Bolsonaro condamne "les dégradations et invasions de bâtiments publics"
Le cri de ralliement "intervention militaire" (pour chasser M. Lula du pouvoir) a continué de s'élever de la foule restée aux abords du Congrès des heures durant, malgré les fumées des gaz lacrymogènes ou les canons à eau de la police. Jair Bolsonaro, lui, se trouve aux Etats-Unis, où il est parti deux jours avant l'investiture de Lula, se refusant à remettre l'écharpe présidentielle à celui qui l'a défait d'une courte tête à la présidentielle d'octobre. Dans une série de tweeets, il a condamné sans fermeté "les déprédations et invasions de bâtiments publics". Mais il a aussi "rejeté les accusations, sans preuve" de son successeur selon qui il aurait encouragé les violences.
- Manifestações pacíficas, na forma da lei, fazem parte da democracia. Contudo, depredações e invasões de prédios públicos como ocorridos no dia de hoje, assim como os praticados pela esquerda em 2013 e 2017, fogem à regra.
— Jair M. Bolsonaro 2️⃣2️⃣ (@jairbolsonaro) January 9, 2023
Plusieurs de ses alliés se sont désolidarisés des violences de dimanche, dont Valdemar Costa Neto, président du PL, le parti de Bolsonaro, qui a regretté "un jour triste pour la nation brésilienne". Le gouverneur du district fédéral de Brasilia, Ibaneis Rocha, un autre allié de Jair Bolsonaro, a présenté ses excuses au président Lula dans une vidéo.

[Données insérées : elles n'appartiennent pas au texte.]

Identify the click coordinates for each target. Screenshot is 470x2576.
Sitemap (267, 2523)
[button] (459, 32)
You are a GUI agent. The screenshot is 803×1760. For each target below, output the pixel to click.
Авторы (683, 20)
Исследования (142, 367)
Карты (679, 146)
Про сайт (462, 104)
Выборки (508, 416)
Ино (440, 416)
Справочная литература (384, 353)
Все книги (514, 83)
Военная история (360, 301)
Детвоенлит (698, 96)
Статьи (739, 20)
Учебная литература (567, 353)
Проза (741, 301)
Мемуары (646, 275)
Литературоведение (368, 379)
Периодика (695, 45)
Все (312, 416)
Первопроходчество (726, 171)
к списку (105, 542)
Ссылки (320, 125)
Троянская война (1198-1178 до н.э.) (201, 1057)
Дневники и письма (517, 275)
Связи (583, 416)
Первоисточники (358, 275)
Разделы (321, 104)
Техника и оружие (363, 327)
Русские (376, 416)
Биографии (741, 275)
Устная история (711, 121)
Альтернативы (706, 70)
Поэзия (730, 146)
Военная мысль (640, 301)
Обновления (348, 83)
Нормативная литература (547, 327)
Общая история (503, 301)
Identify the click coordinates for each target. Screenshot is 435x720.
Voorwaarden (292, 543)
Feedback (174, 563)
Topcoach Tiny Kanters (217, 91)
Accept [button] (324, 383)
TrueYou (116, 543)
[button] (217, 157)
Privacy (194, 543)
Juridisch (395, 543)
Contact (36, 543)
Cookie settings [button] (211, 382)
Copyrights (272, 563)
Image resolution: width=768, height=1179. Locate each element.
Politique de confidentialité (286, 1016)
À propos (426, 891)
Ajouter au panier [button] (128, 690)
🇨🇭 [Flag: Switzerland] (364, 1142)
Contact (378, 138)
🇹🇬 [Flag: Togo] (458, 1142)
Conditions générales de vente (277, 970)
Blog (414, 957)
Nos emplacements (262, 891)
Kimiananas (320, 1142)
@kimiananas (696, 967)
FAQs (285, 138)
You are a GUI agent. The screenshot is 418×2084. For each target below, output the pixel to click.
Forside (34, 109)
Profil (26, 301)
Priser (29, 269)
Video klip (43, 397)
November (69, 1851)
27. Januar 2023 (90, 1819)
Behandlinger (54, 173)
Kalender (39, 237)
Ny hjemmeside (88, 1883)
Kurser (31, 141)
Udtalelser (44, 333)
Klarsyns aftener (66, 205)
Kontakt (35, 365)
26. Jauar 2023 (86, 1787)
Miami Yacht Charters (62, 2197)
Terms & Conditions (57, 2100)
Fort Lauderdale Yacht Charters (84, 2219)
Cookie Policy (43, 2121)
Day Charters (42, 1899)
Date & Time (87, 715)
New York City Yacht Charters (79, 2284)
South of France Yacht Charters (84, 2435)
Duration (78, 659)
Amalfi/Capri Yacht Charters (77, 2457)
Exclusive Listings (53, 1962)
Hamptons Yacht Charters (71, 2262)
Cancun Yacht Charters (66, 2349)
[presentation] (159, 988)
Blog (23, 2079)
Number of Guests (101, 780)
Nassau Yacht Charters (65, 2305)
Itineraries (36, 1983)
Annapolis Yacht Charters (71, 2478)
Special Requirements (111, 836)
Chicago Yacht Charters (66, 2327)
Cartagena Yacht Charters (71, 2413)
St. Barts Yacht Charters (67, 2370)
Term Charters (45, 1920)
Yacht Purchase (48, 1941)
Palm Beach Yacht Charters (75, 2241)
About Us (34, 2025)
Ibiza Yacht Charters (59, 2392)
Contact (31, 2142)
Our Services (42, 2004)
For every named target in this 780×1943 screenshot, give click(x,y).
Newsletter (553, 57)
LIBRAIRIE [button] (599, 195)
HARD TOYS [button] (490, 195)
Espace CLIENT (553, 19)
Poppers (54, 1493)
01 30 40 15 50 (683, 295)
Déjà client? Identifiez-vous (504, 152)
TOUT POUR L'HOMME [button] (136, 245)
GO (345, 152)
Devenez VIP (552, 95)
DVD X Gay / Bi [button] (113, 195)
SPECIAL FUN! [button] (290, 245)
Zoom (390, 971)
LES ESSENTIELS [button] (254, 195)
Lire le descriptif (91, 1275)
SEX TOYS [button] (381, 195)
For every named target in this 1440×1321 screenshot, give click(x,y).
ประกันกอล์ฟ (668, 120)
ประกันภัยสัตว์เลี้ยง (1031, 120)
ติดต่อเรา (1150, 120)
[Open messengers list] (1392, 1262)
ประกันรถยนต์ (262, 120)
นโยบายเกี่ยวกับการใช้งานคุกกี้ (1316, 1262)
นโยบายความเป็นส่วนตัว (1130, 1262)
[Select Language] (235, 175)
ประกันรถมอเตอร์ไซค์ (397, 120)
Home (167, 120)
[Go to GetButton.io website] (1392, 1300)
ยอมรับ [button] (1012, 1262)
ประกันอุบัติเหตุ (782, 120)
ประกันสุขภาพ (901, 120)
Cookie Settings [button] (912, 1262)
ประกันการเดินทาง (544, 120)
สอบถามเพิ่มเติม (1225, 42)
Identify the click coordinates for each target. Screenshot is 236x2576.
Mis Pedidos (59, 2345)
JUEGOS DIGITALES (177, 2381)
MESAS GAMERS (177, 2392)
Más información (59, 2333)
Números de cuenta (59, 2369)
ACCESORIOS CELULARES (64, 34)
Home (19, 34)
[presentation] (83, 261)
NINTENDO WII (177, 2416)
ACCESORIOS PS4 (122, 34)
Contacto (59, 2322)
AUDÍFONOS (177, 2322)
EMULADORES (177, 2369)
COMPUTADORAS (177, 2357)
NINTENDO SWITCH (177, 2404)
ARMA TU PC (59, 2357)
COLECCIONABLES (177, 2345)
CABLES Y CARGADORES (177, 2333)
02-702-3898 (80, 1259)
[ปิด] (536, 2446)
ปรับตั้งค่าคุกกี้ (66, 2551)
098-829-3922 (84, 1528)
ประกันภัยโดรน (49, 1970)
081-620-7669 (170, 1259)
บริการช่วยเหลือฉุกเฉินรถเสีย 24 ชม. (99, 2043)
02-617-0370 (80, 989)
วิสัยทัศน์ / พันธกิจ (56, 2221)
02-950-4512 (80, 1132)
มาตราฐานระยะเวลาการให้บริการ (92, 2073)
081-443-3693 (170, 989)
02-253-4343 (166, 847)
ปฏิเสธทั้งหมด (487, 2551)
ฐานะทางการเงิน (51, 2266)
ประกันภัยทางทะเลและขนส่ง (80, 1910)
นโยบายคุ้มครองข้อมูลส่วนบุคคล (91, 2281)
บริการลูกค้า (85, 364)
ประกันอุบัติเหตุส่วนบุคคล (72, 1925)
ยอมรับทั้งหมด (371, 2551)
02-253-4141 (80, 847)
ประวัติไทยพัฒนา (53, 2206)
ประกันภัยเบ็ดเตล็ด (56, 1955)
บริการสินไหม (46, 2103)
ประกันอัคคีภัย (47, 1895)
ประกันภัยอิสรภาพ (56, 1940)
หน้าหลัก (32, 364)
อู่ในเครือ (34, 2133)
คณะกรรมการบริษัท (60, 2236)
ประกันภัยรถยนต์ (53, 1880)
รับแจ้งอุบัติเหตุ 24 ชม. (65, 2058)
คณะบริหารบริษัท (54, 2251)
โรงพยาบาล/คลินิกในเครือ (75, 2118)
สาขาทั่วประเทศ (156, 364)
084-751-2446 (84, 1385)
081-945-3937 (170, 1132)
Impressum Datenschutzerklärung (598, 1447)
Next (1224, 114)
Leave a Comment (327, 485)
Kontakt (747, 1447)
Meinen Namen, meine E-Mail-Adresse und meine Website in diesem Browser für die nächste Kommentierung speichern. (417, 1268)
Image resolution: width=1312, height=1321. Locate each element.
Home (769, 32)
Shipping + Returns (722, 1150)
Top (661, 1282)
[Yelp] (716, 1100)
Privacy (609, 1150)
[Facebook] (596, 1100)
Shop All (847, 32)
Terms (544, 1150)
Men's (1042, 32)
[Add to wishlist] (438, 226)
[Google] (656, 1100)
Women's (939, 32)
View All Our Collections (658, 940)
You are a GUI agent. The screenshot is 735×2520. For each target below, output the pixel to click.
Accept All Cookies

Il a qualifié les responsables des déprédations des bâtiments publics de "vrais vandales" et de "vrais terroristes". "On surveillait avec le ministre (de la Justice) Flavio Dino tous ces mouvements (...) A aucun moment on a pensé que ces manifestations prendraient de telles proportions", a-t-il affirmé.
Avalanche de réactions dans le monde
Ces saccages ont provoqué une avalanche de réactions outrées dans le monde. Le président français Emmanuel Macron a dit à Lula qu'il pouvait "compter sur le soutien indéfectible de la France". Son homologue américain Joe Biden a jugé "scandaleuses" les violences des manifestants. "Utiliser la violence pour attaquer les institutions démocratiques est toujours inacceptable", a tweeté son secrétaire d'Etat Antony Blinken. Le président mexicain Andrés Manuel Lopez Obrador a dénoncé "la tentative de coup d'Etat des conservateurs au Brésil".
Des bolsonaristes manifestaient déjà devant des casernes militaires depuis la défaite du président sortant. Ils réclamaient l'intervention de l'armée pour empêcher Lula de revenir au pouvoir pour un troisième mandat, après ceux de 2003 à 2010. Certains d'entre eux ont également bloqué des axes routiers pendant plus d'une semaine après l'élection.